The man was in a T-shirt and jeans, a press badge clipped to his shirt. “Never thought I’d catch Reggie’s uptight ex like this,” the man said. “Who’s the chap, Brooke? Is this to get back at Reggie? Still holding out hope he’ll come back now that he broke it off with the prime minister’s daughter?”
He took another couple of shots as Nick’s brain tried to catch up. As soon as it did, he leaped back from Brooke and reached for the photographer, but the other man slipped away, disappearing into a second wave of zombies milling around waiting for their time on camera.
“Oh no,” Brooke said, seeming to shrink into herself as he watched. “Please not again.”
…
Whoever was answering pleas that week wasn’t taking calls, though. The first photos had appeared online on soccer gossip sites that night and rehashed Brooke’s experience with that dickhead Reggie as if she hadn’t been hot enough to hold on to what they called a footballer. Nick had never read something so ridiculous in his entire life.

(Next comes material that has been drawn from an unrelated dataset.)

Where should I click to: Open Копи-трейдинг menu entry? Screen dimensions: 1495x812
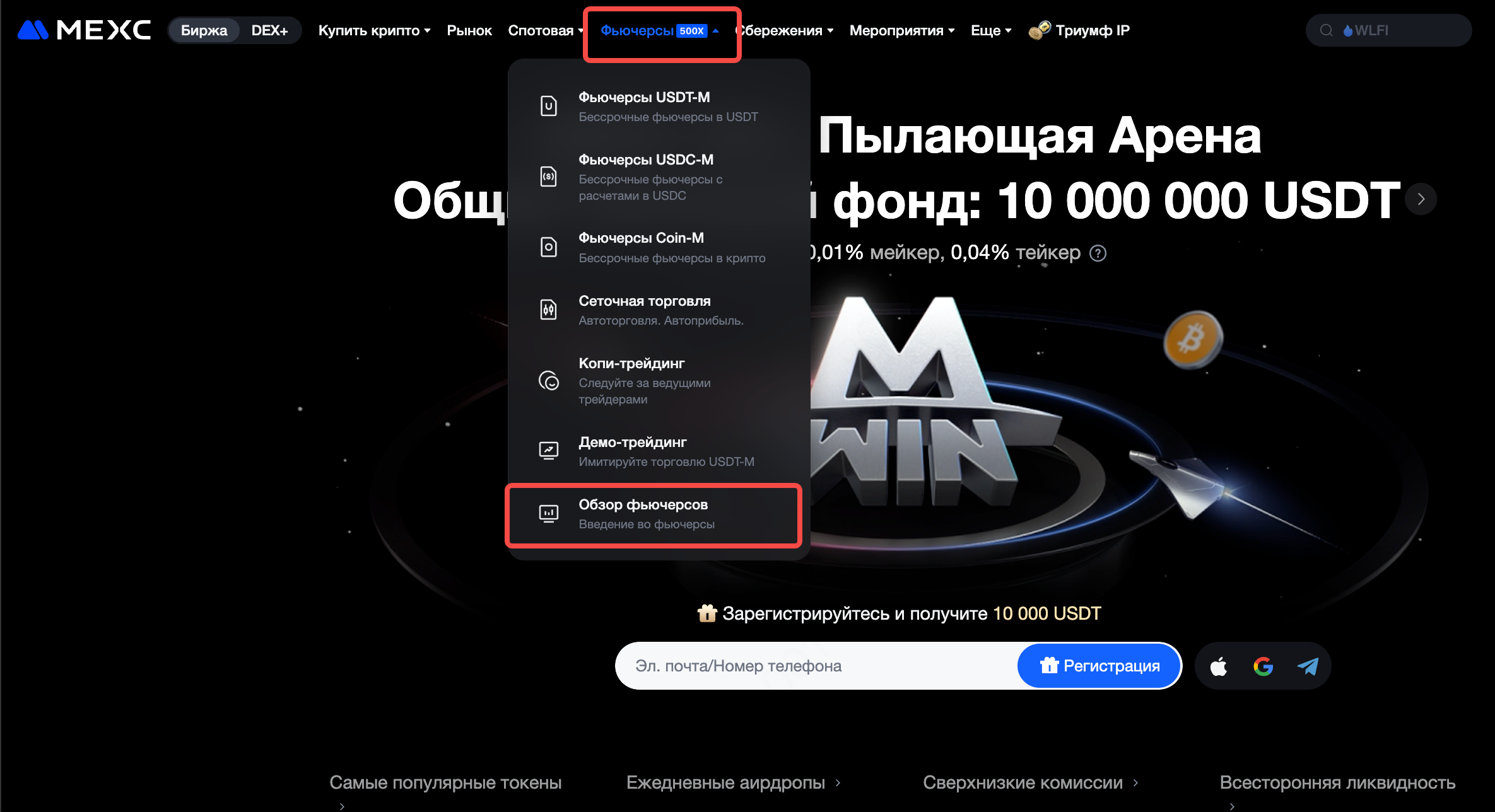(x=659, y=381)
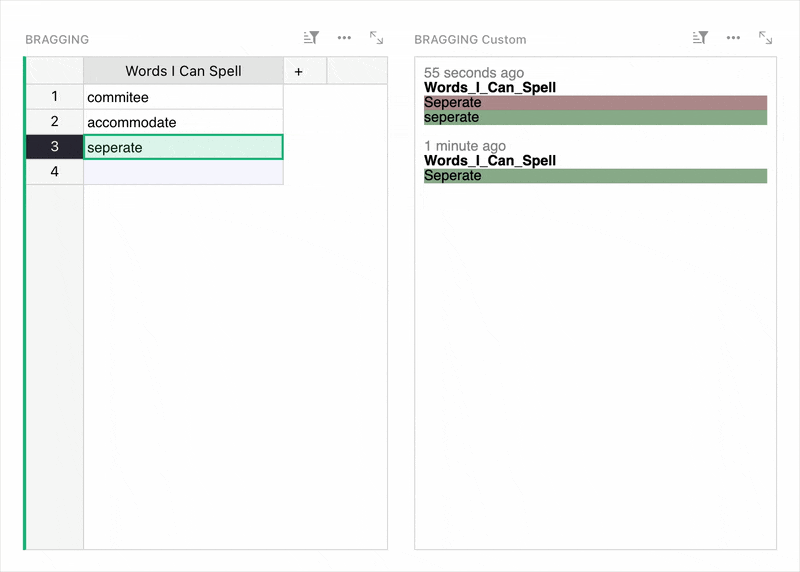
Task: Expand the BRAGGING table widget
Action: tap(376, 38)
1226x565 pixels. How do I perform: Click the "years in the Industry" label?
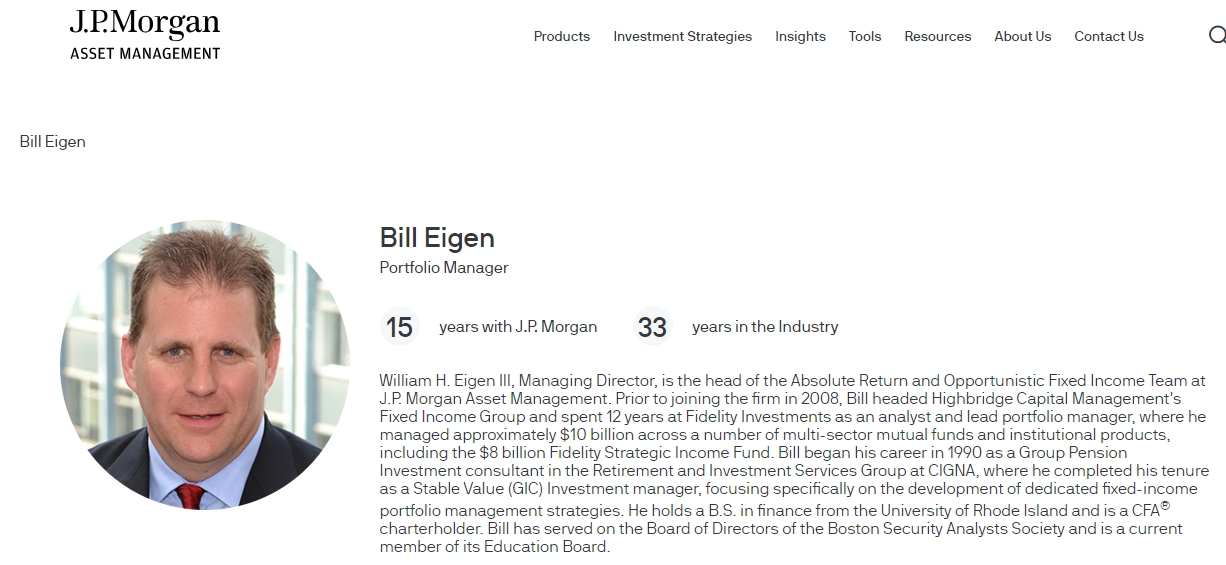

“They’re jerks,” he said, snapping closed her laptop that sat on the kitchen table in the stable house the next morning.
She took a drink of tea from her mug, then let out a long, weary sigh. “Why did this have to happen just when everyone was starting to look at me as if I had something to offer Bowhaven, as if I could be taken seriously?”
“I take you seriously.”
She snorted in a very un-Lady-Lemons-like way. “You just want to get in my knickers.”
“True.” He grinned. “But don’t worry, this will blow over and it’ll only be a blip compared to all you bring to this place. The people in Bowhaven know that.”
If only that had been the case. By the time Mace and the last movie people were packing up two days later, there were scummy little reporters and photographers everywhere in Bowhaven. Someone on the crew—Mace didn’t know who—had let it slip exactly who Brooke had been caught kissing. And that’s all it had taken for the photos and the speculation to move from the obscure soccer gossip sites to national news. Everyone wanted to get a piece of the American who was a rich inventor and would be the Earl of Englefield. The one he’d given to Mr. Darcy to shred in his doggie way had the headline “From American Love Child to English Earl.”
“Oh, not this twat again,” Riley muttered when a blowhard appeared on the TV in the fish and chip shop where the two were having lunch.